#### TASK TO COMPLETE
Which lines below hold the word "agent"? Copy all of them.

RECORDS section start

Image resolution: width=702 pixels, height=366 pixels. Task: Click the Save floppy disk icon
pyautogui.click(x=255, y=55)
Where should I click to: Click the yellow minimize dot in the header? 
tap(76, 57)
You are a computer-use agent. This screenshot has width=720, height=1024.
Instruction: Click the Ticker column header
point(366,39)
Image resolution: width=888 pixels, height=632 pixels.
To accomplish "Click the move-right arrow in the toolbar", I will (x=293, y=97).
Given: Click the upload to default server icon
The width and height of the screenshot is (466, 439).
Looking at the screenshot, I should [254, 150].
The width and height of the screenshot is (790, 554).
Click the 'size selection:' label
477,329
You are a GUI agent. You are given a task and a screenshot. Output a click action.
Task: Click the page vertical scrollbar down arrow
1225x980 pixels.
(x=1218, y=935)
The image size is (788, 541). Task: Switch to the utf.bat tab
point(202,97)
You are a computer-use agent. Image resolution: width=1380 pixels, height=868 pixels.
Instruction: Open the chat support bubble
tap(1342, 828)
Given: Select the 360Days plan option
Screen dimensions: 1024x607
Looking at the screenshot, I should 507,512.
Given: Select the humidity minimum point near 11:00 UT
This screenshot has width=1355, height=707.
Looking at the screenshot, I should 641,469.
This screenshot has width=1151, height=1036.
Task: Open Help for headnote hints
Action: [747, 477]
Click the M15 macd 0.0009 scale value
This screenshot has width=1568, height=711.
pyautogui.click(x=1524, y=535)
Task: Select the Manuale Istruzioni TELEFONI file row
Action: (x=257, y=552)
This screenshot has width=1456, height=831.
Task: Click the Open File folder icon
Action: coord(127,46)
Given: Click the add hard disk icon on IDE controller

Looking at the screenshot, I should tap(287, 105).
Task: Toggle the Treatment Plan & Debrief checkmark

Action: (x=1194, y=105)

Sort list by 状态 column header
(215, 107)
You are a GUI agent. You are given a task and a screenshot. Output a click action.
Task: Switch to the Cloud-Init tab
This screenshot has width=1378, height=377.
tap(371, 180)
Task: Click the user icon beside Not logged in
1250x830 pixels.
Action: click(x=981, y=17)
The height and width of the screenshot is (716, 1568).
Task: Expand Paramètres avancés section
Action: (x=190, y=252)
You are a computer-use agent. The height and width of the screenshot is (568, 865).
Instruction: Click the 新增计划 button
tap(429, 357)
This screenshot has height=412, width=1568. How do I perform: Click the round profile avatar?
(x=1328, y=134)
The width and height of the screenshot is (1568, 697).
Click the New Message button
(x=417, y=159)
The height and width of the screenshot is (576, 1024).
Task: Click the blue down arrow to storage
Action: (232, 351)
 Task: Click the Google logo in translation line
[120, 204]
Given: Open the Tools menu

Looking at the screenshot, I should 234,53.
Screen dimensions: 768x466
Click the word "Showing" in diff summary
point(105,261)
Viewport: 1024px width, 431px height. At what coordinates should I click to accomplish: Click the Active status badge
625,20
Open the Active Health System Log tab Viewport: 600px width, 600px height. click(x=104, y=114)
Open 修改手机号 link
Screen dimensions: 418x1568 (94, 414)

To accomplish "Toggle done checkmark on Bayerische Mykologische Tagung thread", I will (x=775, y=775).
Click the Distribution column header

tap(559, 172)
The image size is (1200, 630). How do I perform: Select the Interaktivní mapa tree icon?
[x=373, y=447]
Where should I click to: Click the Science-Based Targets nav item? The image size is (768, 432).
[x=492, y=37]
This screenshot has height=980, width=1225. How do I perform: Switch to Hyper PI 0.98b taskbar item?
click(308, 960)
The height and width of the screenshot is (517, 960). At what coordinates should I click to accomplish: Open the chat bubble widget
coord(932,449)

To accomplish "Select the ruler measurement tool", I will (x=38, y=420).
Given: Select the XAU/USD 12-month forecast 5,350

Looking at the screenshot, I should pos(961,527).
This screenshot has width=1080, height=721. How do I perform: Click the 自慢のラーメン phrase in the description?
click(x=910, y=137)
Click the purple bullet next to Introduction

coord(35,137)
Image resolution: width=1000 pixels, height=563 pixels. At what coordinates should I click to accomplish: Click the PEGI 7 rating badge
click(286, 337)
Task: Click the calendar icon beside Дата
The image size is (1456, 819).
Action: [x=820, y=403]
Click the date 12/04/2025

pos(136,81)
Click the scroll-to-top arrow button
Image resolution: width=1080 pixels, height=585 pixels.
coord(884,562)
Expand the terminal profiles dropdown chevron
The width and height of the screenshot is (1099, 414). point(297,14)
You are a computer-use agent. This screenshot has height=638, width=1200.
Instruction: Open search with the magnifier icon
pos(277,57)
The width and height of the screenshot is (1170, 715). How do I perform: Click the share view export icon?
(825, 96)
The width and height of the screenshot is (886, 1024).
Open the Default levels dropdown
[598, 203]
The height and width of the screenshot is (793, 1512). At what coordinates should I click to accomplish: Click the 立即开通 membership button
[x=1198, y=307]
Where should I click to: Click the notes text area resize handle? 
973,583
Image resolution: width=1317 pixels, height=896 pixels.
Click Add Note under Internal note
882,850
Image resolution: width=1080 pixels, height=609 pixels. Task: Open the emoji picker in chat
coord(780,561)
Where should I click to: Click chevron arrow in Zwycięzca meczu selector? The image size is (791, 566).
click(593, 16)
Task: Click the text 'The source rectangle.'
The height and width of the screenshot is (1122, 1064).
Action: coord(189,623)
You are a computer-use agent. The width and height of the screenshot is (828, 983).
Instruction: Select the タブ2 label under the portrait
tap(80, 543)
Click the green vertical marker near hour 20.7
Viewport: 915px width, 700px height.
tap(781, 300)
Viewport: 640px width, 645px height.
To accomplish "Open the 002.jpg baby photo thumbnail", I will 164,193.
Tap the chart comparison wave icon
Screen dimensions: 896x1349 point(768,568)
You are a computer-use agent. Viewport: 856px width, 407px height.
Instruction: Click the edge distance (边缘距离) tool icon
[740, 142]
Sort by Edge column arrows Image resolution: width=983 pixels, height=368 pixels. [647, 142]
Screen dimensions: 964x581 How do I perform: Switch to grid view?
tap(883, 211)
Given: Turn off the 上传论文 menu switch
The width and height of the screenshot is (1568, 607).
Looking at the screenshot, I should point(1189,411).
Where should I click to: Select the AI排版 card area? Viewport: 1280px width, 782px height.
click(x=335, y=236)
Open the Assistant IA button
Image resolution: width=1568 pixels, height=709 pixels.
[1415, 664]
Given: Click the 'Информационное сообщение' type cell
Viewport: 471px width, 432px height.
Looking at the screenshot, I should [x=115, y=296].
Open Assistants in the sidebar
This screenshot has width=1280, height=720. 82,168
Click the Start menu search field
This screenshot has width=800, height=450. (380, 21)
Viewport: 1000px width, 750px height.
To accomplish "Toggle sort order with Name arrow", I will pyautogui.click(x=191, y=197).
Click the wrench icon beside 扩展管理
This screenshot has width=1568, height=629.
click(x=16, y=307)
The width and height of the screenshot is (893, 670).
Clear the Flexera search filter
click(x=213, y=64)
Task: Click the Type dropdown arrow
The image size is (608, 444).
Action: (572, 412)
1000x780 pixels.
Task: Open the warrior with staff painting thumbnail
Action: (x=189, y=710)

RECORDS section end

#### TASK OUTPUT
You are a computer-use agent. This screenshot has width=720, height=1024.
You are a GUI agent. You are given a task and a screenshot. Output a click action.
You are a computer-use agent. Image resolution: width=1380 pixels, height=868 pixels.
You are a GUI agent. You are given a task and a screenshot. Output a click action.
You are a computer-use agent. The height and width of the screenshot is (568, 865).
You are a computer-use agent. This screenshot has height=638, width=1200.
You are a computer-use agent. The width and height of the screenshot is (828, 983).
You are a computer-use agent. Viewport: 856px width, 407px height.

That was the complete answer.